┌──

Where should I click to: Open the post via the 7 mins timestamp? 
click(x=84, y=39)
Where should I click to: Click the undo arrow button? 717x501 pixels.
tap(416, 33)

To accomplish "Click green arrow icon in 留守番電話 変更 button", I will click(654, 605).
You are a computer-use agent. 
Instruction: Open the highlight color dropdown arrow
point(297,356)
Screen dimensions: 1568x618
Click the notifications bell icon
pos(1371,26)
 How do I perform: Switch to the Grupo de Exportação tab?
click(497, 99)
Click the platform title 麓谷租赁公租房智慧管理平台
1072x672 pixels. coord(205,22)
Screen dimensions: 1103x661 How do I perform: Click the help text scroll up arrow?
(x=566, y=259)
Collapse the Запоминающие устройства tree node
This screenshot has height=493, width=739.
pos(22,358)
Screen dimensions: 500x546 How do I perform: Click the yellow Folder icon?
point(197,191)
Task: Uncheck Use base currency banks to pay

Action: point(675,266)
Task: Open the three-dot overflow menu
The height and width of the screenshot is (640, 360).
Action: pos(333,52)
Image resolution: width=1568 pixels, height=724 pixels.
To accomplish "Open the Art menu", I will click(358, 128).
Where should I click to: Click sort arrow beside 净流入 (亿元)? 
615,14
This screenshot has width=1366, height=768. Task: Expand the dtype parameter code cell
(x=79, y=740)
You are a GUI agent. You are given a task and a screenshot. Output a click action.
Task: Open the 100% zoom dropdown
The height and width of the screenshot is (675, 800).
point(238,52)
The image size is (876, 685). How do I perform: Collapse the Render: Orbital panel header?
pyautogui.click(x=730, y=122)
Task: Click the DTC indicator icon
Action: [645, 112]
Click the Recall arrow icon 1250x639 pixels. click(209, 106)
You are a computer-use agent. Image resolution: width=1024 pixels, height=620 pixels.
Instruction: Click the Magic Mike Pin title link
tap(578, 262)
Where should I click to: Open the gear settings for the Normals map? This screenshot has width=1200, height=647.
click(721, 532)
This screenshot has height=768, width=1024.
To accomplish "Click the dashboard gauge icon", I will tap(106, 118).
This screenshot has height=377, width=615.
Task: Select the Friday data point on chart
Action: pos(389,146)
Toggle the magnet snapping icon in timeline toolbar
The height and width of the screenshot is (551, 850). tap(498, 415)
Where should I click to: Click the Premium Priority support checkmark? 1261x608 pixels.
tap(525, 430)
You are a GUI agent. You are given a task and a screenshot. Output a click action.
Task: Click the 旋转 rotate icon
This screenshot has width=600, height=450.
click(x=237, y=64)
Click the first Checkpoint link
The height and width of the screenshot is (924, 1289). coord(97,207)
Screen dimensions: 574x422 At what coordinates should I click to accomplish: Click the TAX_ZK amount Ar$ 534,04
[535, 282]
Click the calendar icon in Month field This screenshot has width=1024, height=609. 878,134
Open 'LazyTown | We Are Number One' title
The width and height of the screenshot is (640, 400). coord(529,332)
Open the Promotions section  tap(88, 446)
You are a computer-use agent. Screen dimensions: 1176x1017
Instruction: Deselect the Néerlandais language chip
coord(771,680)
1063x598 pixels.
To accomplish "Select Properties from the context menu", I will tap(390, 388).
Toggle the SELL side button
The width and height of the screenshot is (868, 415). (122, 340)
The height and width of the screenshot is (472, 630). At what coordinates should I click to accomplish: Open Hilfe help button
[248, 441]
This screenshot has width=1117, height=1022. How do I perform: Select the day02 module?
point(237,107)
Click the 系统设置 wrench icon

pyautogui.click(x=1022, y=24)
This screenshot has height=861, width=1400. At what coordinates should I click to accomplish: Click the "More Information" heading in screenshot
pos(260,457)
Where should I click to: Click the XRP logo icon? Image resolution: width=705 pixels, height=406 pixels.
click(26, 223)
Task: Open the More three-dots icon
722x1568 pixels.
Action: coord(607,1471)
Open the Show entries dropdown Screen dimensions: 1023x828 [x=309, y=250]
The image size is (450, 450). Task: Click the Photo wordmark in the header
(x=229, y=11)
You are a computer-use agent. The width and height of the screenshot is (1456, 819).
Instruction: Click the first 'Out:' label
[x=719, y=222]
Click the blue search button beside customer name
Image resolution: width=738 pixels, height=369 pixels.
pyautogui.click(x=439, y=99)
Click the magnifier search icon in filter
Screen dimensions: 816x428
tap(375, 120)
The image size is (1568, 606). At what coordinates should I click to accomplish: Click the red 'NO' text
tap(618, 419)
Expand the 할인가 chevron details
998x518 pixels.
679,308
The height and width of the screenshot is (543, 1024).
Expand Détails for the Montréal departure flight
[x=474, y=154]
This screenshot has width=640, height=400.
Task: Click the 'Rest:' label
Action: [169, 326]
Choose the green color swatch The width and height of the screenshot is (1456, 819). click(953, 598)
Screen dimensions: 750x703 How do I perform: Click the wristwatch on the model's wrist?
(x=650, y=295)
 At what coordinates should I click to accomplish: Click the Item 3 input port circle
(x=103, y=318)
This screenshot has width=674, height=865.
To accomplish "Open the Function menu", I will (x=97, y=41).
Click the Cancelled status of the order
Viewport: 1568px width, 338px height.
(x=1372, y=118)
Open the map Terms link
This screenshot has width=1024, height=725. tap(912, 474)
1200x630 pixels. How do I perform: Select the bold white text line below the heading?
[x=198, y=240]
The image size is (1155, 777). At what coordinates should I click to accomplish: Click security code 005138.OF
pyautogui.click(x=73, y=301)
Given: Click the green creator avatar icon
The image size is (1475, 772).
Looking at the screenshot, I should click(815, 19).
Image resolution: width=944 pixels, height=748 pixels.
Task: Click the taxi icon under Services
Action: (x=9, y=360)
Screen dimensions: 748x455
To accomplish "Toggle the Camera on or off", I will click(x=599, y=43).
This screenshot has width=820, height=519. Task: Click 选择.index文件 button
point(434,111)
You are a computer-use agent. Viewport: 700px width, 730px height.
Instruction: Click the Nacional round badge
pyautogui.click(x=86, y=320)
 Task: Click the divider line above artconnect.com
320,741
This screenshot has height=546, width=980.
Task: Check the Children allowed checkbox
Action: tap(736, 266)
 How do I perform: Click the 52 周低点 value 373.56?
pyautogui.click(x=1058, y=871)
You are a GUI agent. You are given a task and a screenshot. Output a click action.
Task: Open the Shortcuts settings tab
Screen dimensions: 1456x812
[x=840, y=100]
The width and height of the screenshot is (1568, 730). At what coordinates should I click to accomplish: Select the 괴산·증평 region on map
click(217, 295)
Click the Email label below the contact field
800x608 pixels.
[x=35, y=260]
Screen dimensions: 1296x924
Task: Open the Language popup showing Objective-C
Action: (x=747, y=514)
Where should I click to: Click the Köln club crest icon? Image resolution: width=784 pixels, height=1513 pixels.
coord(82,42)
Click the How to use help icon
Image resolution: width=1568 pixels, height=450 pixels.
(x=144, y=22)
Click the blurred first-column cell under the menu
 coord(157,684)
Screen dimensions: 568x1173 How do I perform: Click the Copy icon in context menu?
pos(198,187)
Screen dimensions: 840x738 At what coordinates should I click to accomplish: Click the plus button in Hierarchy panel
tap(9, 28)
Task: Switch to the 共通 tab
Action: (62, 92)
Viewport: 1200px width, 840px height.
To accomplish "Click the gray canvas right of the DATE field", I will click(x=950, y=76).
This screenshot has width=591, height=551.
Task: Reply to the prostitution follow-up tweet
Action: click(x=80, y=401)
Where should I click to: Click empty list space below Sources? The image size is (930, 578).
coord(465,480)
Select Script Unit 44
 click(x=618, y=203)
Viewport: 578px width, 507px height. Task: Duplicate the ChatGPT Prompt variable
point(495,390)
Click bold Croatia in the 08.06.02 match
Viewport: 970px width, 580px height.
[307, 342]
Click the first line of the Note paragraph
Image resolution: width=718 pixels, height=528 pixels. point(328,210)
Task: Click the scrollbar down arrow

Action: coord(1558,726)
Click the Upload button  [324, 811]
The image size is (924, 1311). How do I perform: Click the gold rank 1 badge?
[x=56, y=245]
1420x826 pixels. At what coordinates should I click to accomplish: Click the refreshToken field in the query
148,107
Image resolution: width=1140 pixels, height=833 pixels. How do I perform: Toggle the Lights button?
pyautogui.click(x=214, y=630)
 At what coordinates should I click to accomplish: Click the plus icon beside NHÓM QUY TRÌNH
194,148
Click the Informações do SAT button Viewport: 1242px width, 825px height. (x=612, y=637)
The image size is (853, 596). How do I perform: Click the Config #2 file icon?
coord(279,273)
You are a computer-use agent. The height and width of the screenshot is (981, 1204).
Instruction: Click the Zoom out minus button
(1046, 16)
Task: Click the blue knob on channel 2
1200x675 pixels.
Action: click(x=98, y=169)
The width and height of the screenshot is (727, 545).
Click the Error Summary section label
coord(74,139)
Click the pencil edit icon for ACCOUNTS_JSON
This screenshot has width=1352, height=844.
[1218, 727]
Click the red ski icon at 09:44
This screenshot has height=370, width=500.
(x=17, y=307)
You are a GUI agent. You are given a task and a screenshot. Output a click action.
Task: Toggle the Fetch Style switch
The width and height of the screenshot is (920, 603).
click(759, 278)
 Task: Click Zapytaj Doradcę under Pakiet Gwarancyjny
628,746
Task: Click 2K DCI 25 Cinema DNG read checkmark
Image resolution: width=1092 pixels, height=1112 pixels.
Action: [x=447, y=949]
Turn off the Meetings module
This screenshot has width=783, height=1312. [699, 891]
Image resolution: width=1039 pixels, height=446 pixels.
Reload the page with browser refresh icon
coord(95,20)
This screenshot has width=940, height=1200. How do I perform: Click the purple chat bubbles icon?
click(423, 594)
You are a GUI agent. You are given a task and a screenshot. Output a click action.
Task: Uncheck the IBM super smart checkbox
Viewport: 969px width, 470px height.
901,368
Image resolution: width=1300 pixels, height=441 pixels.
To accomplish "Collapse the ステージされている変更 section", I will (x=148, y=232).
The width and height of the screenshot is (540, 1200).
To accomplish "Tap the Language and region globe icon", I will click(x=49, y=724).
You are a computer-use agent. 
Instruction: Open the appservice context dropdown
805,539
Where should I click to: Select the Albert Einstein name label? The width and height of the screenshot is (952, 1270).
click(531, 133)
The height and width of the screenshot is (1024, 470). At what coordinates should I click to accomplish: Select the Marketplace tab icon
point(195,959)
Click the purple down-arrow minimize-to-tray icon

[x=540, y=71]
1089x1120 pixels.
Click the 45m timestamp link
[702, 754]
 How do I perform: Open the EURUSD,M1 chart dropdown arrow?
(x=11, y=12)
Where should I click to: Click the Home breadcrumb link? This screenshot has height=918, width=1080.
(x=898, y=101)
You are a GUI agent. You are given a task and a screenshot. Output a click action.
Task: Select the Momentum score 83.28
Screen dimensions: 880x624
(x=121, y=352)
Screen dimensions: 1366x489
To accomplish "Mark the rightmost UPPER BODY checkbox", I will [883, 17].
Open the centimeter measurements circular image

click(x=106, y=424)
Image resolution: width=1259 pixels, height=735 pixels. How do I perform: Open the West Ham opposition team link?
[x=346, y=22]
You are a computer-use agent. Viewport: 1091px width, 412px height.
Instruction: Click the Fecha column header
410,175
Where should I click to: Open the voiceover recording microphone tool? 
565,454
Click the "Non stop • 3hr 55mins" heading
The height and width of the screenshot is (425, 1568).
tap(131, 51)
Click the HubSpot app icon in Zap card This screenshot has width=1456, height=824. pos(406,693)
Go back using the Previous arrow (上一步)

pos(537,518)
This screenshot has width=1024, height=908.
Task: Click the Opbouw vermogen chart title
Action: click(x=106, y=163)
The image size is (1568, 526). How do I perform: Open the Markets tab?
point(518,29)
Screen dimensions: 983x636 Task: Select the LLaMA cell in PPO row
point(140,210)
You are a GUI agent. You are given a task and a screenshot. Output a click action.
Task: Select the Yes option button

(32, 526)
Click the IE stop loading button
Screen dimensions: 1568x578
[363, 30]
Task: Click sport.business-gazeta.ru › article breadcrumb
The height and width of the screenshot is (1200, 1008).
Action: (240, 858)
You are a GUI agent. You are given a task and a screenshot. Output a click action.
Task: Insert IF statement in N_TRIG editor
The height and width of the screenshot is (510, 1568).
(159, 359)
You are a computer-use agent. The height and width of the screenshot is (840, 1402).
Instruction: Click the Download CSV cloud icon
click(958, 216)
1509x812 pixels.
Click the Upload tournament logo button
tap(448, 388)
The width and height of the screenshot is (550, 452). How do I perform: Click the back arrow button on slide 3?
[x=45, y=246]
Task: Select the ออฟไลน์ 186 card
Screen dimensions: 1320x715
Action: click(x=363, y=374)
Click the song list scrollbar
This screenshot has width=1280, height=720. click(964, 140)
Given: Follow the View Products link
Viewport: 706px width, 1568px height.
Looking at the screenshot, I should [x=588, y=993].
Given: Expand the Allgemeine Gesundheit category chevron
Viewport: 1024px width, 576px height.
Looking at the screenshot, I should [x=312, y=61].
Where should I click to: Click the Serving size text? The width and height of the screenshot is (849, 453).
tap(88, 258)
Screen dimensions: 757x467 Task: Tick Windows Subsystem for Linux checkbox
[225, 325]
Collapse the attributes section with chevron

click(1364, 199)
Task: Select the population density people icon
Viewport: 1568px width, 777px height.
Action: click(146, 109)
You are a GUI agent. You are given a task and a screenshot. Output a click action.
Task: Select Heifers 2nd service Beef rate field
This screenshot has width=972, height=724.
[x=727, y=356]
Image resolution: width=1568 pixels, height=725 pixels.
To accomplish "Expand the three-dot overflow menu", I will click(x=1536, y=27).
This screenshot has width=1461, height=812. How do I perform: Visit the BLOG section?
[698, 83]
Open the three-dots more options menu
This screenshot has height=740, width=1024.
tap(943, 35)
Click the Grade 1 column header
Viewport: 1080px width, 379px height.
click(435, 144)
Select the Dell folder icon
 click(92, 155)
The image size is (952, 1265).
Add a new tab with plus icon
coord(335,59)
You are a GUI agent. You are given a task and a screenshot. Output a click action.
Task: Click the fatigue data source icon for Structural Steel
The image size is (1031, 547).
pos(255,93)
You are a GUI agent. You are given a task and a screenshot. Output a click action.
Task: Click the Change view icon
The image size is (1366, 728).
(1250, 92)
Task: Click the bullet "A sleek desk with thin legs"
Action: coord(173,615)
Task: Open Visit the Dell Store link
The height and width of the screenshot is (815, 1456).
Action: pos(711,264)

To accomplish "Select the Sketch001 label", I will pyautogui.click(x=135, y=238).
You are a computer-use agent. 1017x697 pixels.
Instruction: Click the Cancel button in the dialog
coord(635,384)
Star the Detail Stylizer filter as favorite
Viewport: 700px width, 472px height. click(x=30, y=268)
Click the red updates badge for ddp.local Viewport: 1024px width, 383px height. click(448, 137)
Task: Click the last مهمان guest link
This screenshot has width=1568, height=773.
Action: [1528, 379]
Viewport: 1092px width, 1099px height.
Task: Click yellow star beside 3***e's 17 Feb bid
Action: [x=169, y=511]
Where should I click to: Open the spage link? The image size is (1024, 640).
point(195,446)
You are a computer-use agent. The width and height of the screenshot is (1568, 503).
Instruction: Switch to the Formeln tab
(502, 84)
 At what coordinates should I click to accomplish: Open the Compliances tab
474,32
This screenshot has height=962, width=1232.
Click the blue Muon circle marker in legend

└──

» **What you should do**
Find the string "three" in the records, then copy each line where it occurs.

» **Written response**
Task: Open the three-dot overflow menu
Task: Open the More three-dots icon
To accomplish "Expand the three-dot overflow menu", I will click(x=1536, y=27).
Open the three-dots more options menu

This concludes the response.